[Task instructions]
1. Answer these questions using the page about Debris:
(a) On what date was the paper published?
(b) What two concepts is the interface built around?
(c) According to Fels et al., when are interfaces more expressive?
2. Echo the passage of the Debris page between "Author Keywords" and "with audio waveforms.", inclusive.

[Source document]
• • • • •

Skip to main content
SearchLogin or Signup

Debris: A playful interface for direct manipulation of audio waveforms

This paper presents a cross-platform musical interface that lets the users explore audio samples in new ways.

Published onJun 01, 2021
Debris: A playful interface for direct manipulation of audio waveforms


Debris is a playful interface for direct manipulation of audio waveforms. Audio data is represented as a collection of waveform elements, which provide a low-resolution visualisation of the audio sample. Each element, however, can be individually examined, re-positioned, or broken down into smaller fragments, thereby becoming a tangible representation of a moment in the sample. Debris is built around the idea of looking at a sound not as a linear event to be played from beginning to end, but as a non-linear collection of moments, timbres, and sound fragments which can be explored, closely examined and interacted with. This paper positions the work among conceptually related NIME interfaces, details the various user interactions and their mappings and ends with a discussion around the interface’s constraints.

Author Keywords

2D, granular synthesis, interaction design, DMI, NIME

CCS Concepts

•Applied computing → Sound and music computing; Performing arts;


The design of Debris is motivated by a desire to create interfaces that link UI experiences with synthesis engines in intuitive and unconventional ways in order to create new forms of sonic interactions. The interface discussed in the paper is built around two concepts in particular: transparent interactions and intuitive control metaphors.

Figure 1: Debris is a cross-platform interface for playful interaction with audio waveforms.

The importance and benefits of transparent musical interfaces, meaning interfaces that demonstrate clear cause-effect relationships, is well established among researchers in the NIME community [1][2][3][4]. Fels et al. state that interfaces are more expressive when their underlying behaviour and functionality is clearly understood by the performer [2]. Fyans et al. similarly emphasise the value of transparency, focusing on the importance of creating musical interfaces that can be easily understood by both performer and audience, rather than just the former [5][3].

• • • • •

[Provided data]
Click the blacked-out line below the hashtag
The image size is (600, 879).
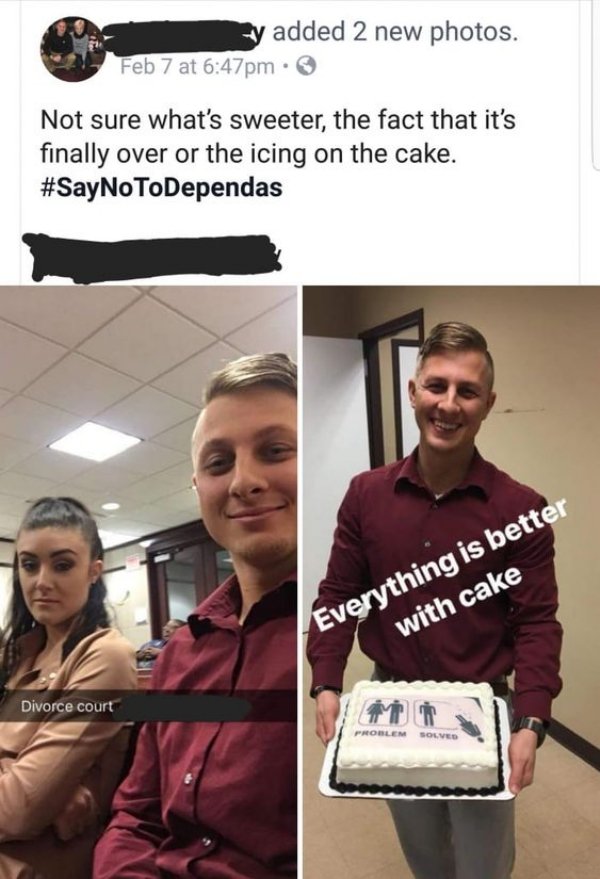tap(151, 257)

• • • • •

[Answers by task]
1.
(a) Jun 01, 2021
(b) Transparent interactions and intuitive control metaphors
(c) When the performer clearly understands their underlying behavior and functionality

2.
Author Keywords

2D, granular synthesis, interaction design, DMI, NIME

CCS Concepts

•Applied computing → Sound and music computing; Performing arts;


The design of Debris is motivated by a desire to create interfaces that link UI experiences with synthesis engines in intuitive and unconventional ways in order to create new forms of sonic interactions. The interface discussed in the paper is built around two concepts in particular: transparent interactions and intuitive control metaphors.

Figure 1: Debris is a cross-platform interface for playful interaction with audio waveforms.